Urban sat down with me to discuss his inspiration to become a playwright, his aspirations for his plays, and the rollercoaster life of a professional writer.

Michael: When the Huntington Theatre Company told you they were going to do your play, what was the feeling for you?

Ken: It’s a feeling of responsibility. I want to give the Boston theater audiences a taste of something that is really intimate and emotional that makes them feel uncomfortable but is ultimately rewarding. I feel pressure to try to do something that even if you don’t love it, it’s something that you haven’t seen before.

Michael: Was there a moment like that for you in the theater that made you decide to become a playwright?

Ken: I started college as a chemical engineer I had no intentions of ever being a writer or a playwright. Then I took a class on African-American Drama in the 20th Century, and that’s what made me move in the direction of studying dramatic literature. I always was a creative writer on the side and I used to write short stories. All my friends said the same thing: “All your short stories are primarily just dialogue. Have you ever thought about writing a play?” Hearing them say that to me made me think, maybe that is something worth doing.

I was living in London during my senior year abroad. It was the first time in my life I was seeing plays every single night, at the Royal Court, the Bush and other small theaters, and I was so excited by theater for the first time in my life, and I said, “ I’m going to try and write a play.”

I don’t know if I would have had that experience if I had seen plays in the United States, if my parents had taken me to Philadelphia to see something at the Walnut Street Playhouse. I think what excited me was seeing these small, very dangerous plays in these small theaters in London, with these amazing actors who were so brave.

I grew up middle class so my parents were like, “You need a desk job, you should be an engineer.” I never thought being an artist was possible. I never knew any artists, and I didn’t see plays until I went to college. My freshman year I saw a production of a play by Timberlake Wertenbaker, a British playwright, called Our Country’s Good, and it was the first time I was like, “Wow, you can have all these ideas in plays.”

Michael: So London was the turning point for you.

Ken: Exactly. We have these moments in the theater where … your mind is blown and you see something. It also makes you realize that maybe this is something that I could try and I could be good at. I didn’t know if I was going to be any good at writing plays. I felt like there was no template and then I did, and the bug bites you and you can’t stop.

It’s a hard career. Sometimes there’s a lot of existential pain that goes into, not to mention financial sacrifices that you have to make, so a lot of people get out of the game because it’s hard to have a family, find any stability when you’re on the road so much and waiting for the next gig. My boyfriend is in New York City, and I’m living in my corporate housing here in Boston for the next six weeks. It can drive you a little crazy. But it’s worth it to be in the rehearsal room with my director Colman Domingo and these two amazing actors.

Playwrights are so weird because we’re this weird mix of introvert and extrovert at the same time. There are periods where I need to be alone to write, to think, to imagine, fantasize but I also get lonely and I want to be in a rehearsal room with the director and the cast and designers and stage managers and work together to figure how the play will work on stage.

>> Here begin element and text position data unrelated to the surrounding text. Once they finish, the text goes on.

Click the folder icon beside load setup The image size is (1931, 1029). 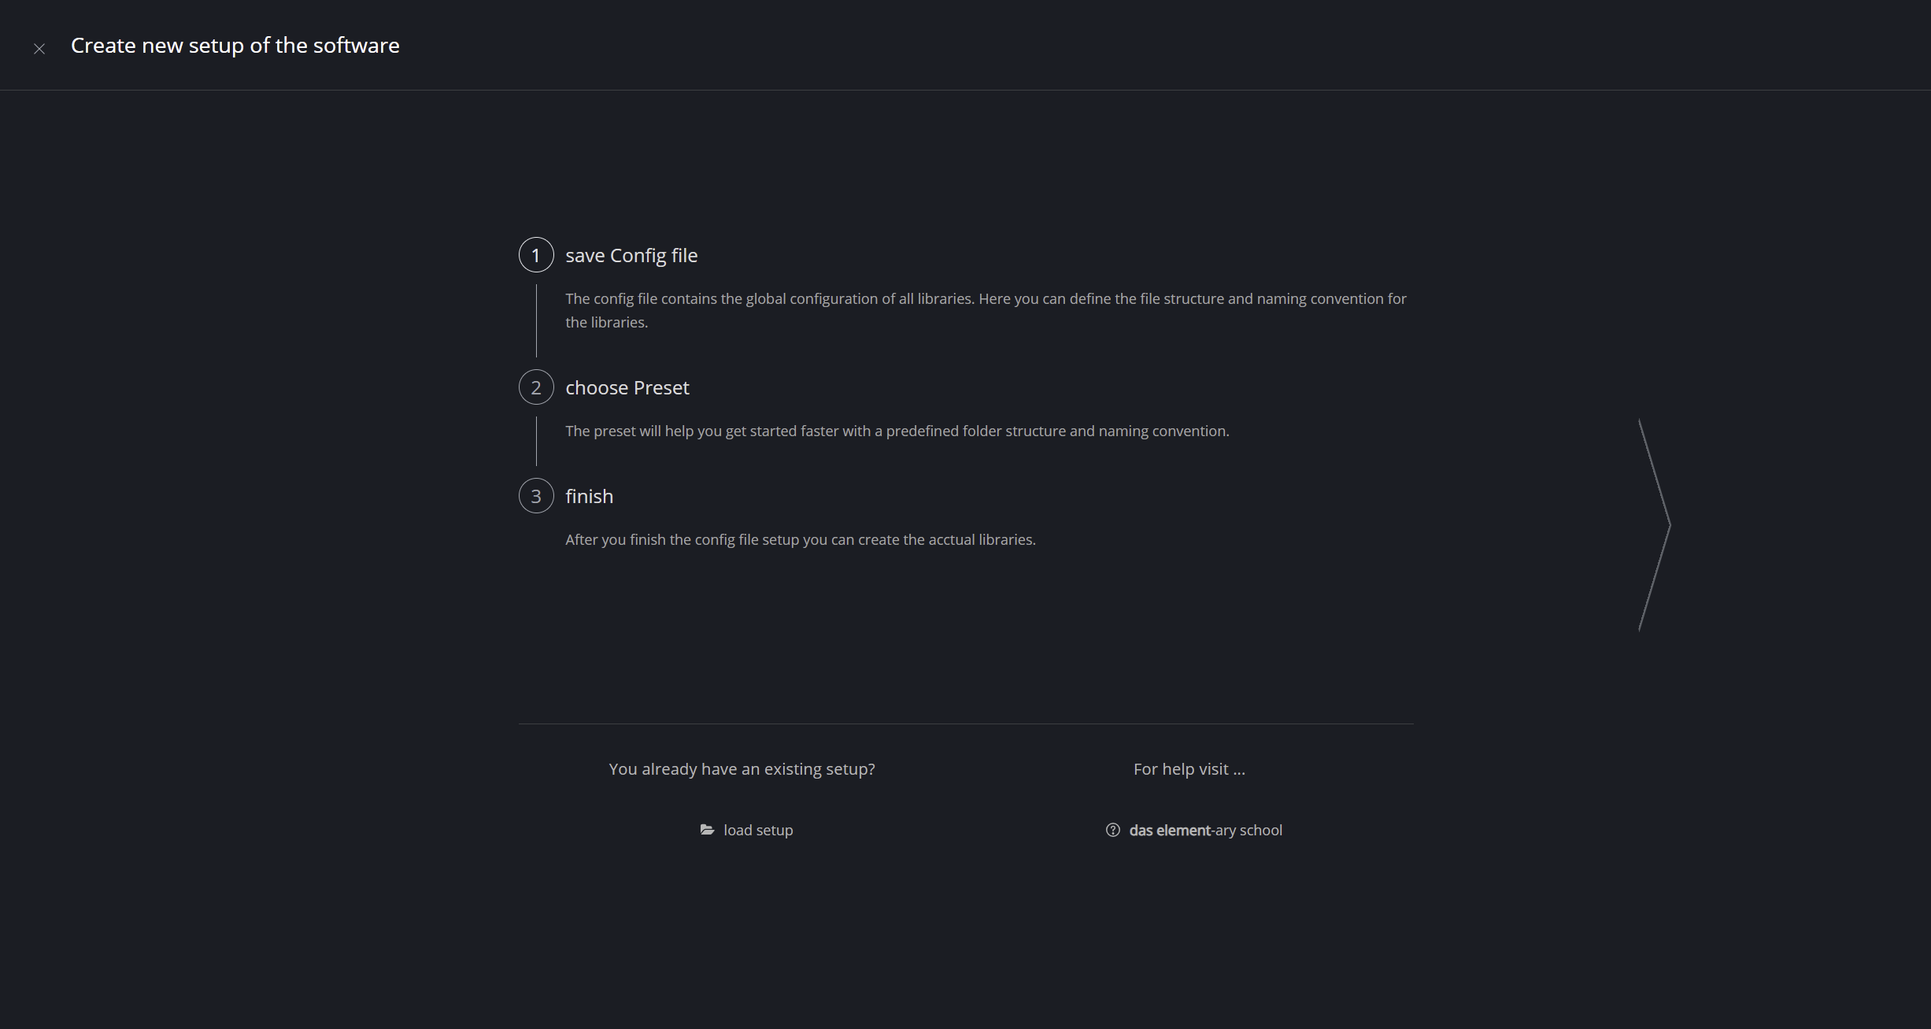click(707, 830)
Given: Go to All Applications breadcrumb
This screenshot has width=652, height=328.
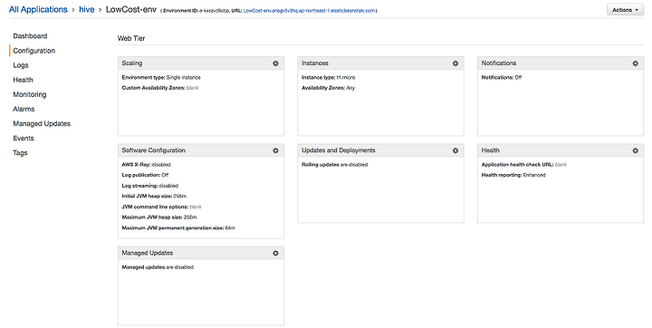Looking at the screenshot, I should click(38, 10).
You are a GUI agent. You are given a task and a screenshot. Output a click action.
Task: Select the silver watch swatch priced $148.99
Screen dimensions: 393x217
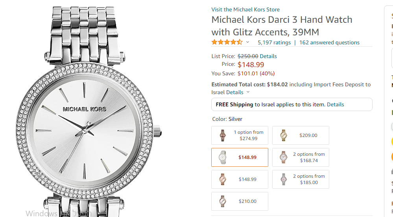click(x=240, y=157)
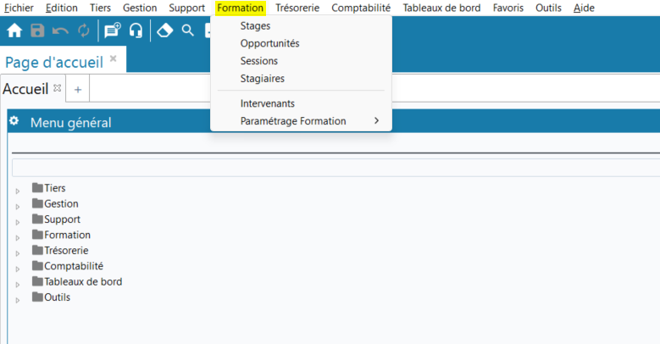Open the Menu général gear settings icon

[14, 122]

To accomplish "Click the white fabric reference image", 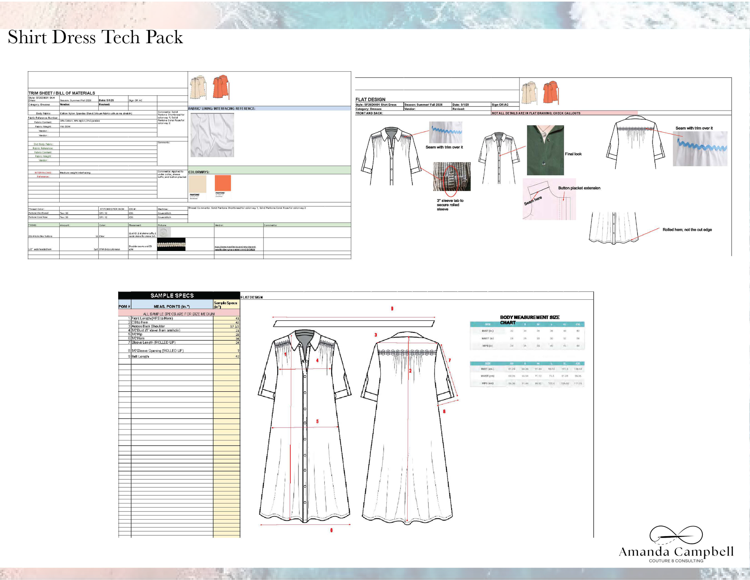I will 212,135.
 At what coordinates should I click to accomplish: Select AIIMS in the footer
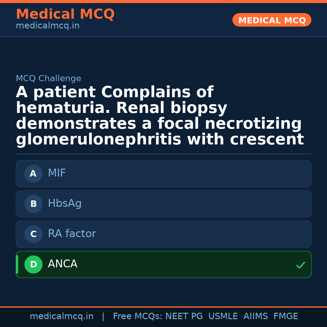[256, 316]
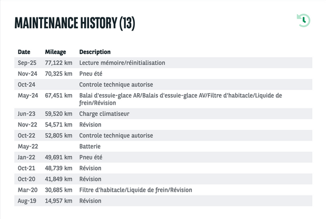Select the Sep-25 Lecture mémoire/réinitialisation row
Image resolution: width=326 pixels, height=219 pixels.
[163, 63]
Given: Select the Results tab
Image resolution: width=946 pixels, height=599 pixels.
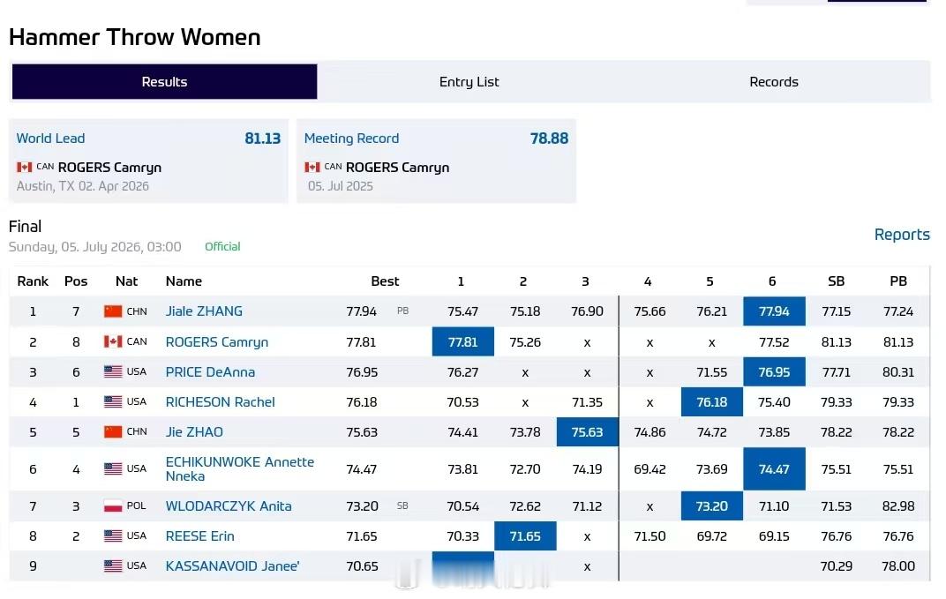Looking at the screenshot, I should [x=164, y=81].
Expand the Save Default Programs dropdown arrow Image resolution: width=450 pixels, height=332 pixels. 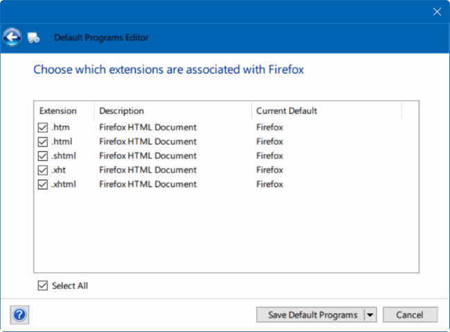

Michael: You’re mounting three plays in 12 months. That’s a pretty good indication you should not have gone into chemical engineering.

Ken: You feel rewarded and just need to remind yourself that not every year is going to go like this and that’s okay too. You ride the wave.

It means a lot to me that A Guide for the Homesick will premiere here in Boston. The two characters come from the Boston area and I started this play when I lived in Cambridge in 2011. Now I’m back here with a teaching gig at MIT. It means a lot that this story is being told in this particular city.

Michael: Are there plans at this point for the show to go elsewhere or are you just going to wait and see?

Ken: This is the first step for this play. It’s the first production and there will be more. This play will have another life after we open at the Huntington Theatre Company.